_Aim of the exercise_
Set down precisely the lines from the line with "The height and" through the end of the material, inclusive, and no pictures.

----- Records for the exercise -----

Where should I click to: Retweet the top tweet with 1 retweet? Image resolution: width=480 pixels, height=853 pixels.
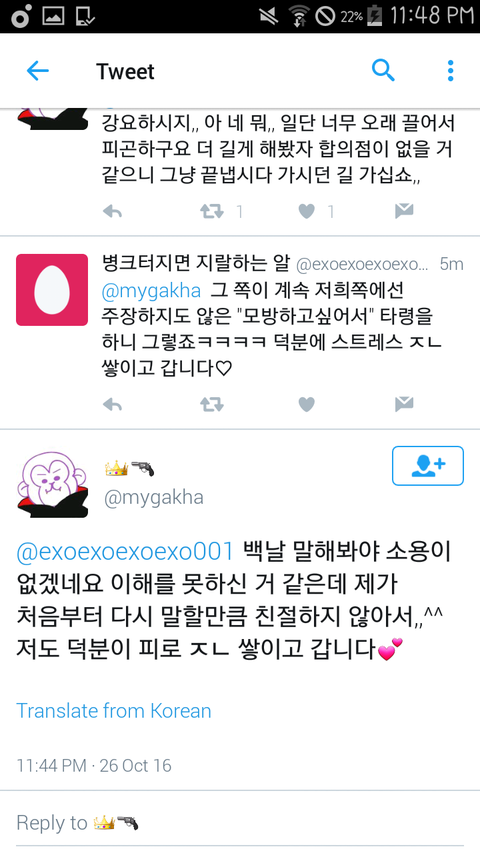[212, 211]
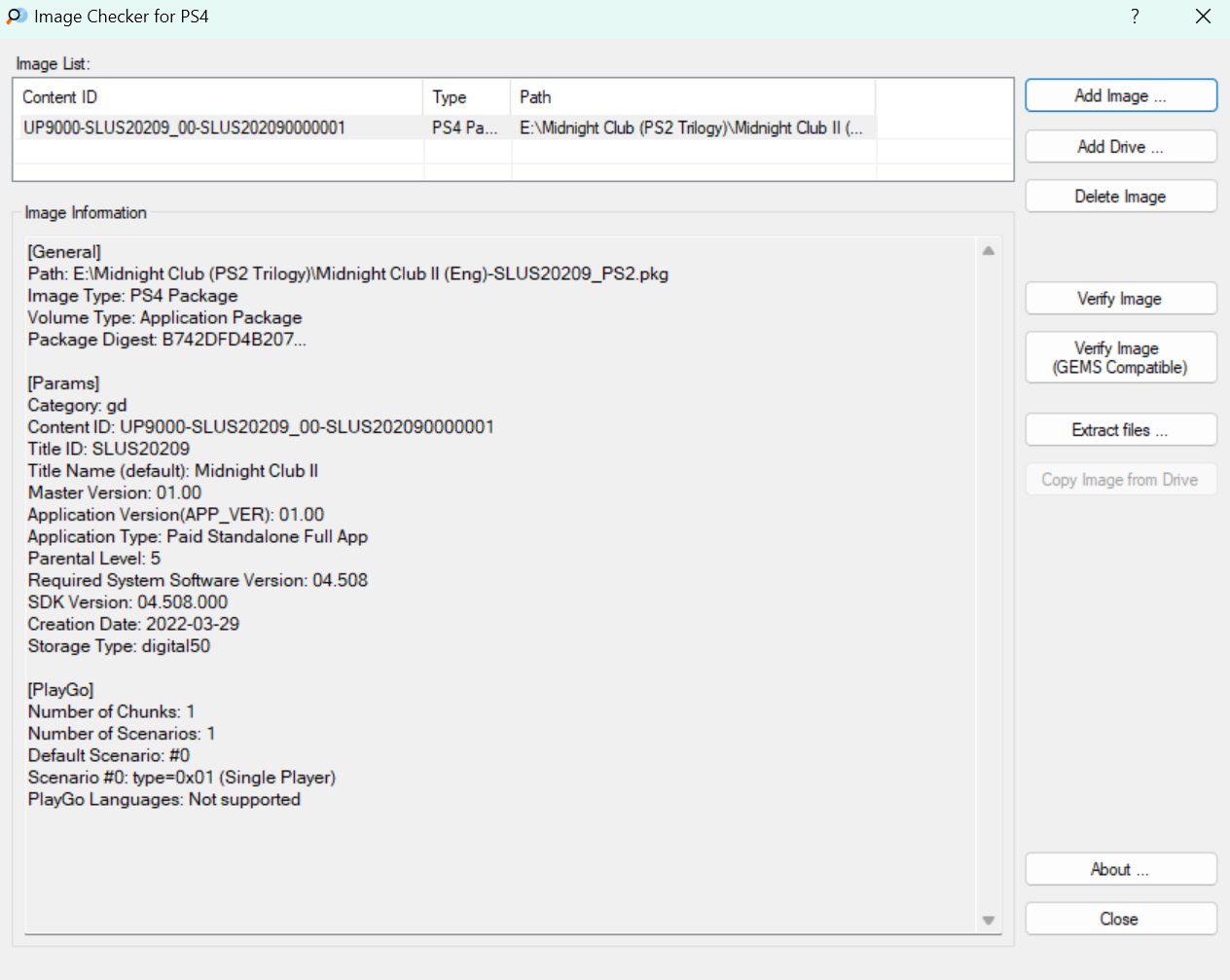The image size is (1230, 980).
Task: Open the About dialog
Action: (1120, 869)
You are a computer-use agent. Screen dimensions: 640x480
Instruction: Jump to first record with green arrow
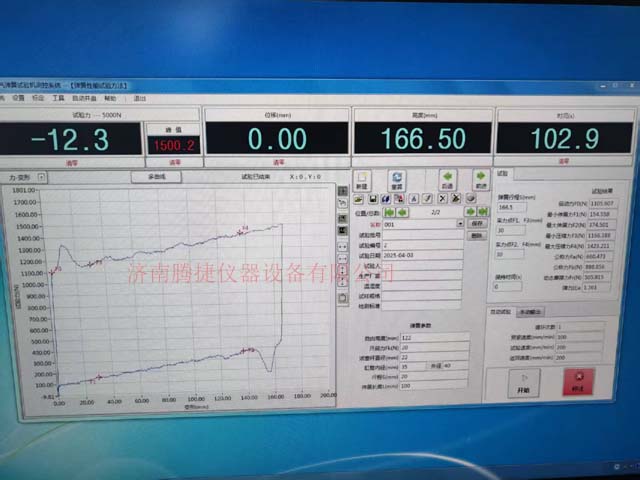[x=389, y=212]
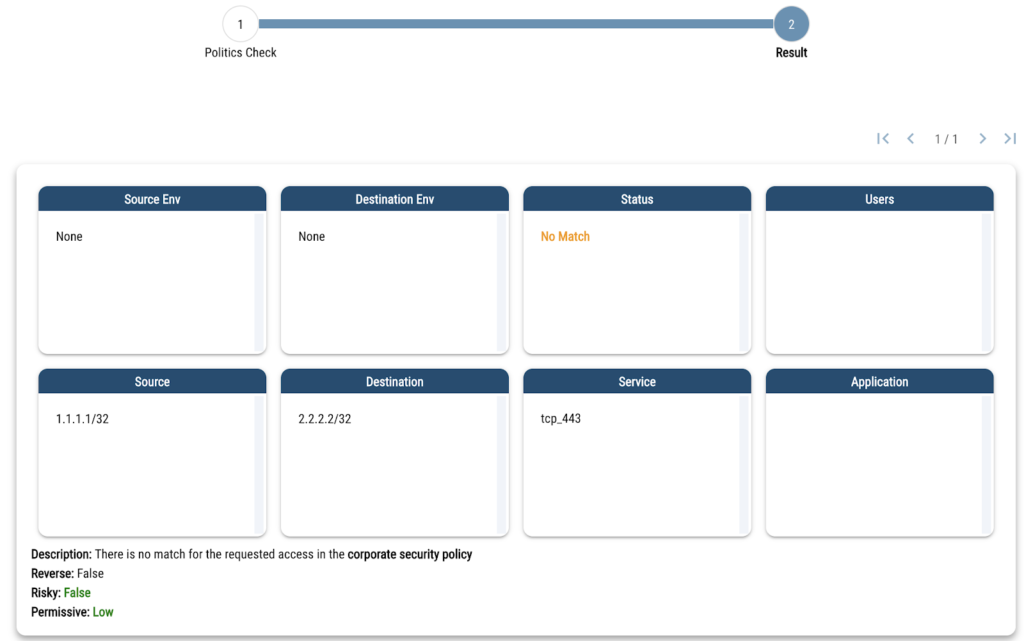Click the scrollbar in the Users card
Screen dimensions: 1024x641
tap(987, 280)
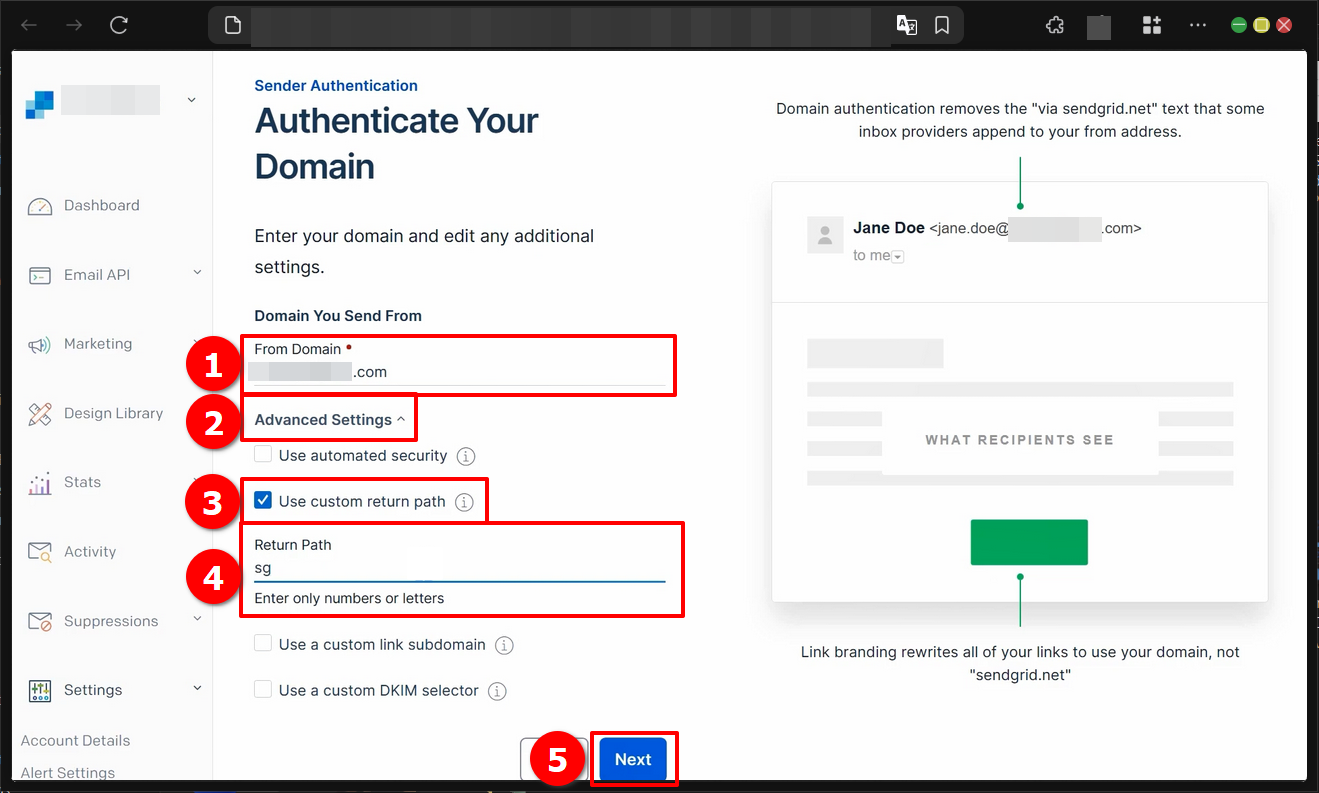The width and height of the screenshot is (1319, 793).
Task: Select the Design Library icon
Action: (38, 413)
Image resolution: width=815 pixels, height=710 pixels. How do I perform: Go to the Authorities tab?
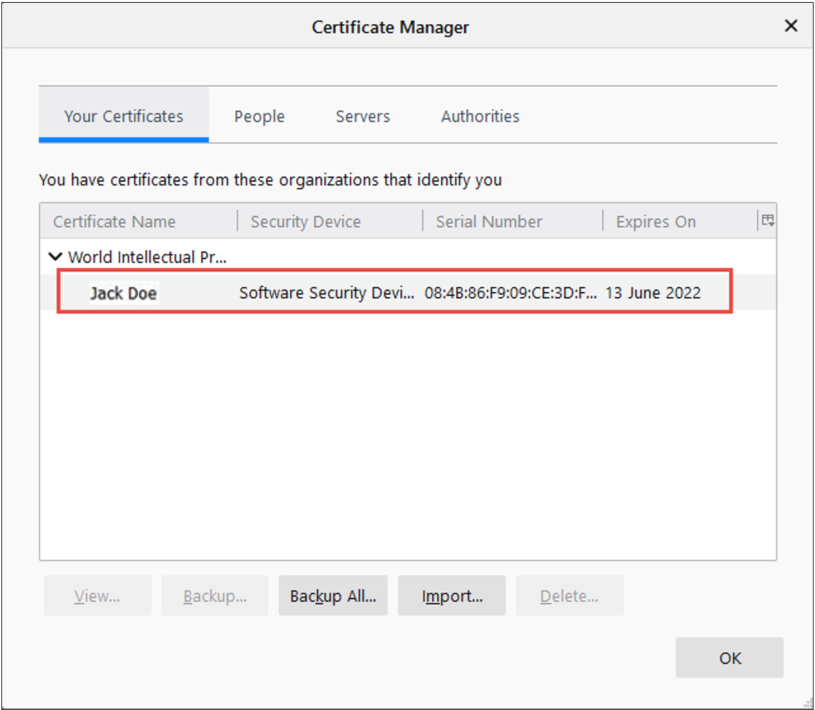coord(480,116)
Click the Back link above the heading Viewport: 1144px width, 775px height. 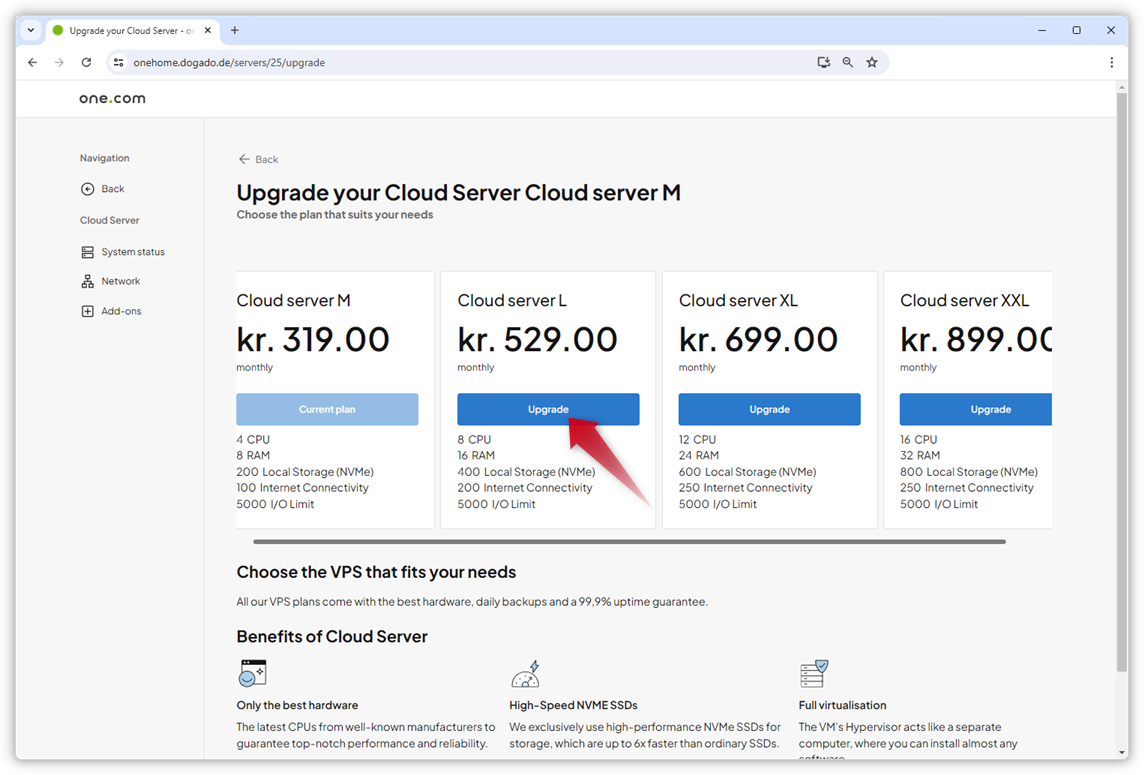[x=258, y=159]
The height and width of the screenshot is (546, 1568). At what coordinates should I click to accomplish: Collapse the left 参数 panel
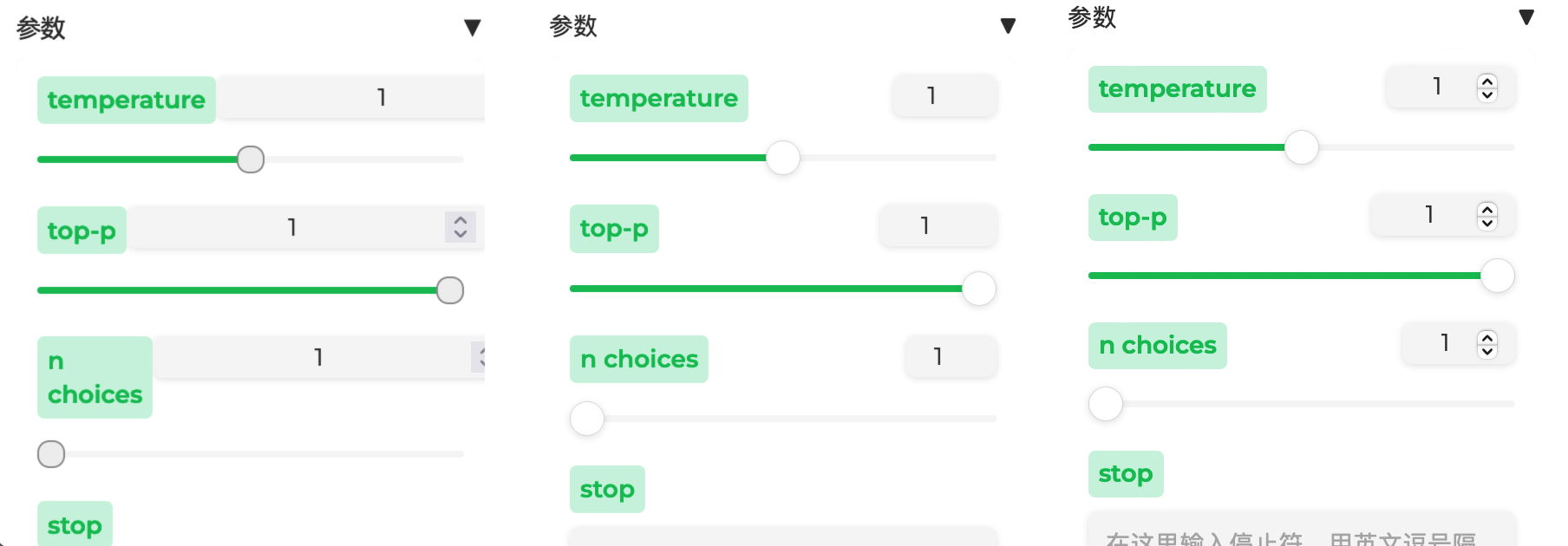473,27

-----

_Final answer_
The height and width of the screenshot is (546, 1568). At what coordinates should I click to accomplish: Collapse the left 参数 panel
473,27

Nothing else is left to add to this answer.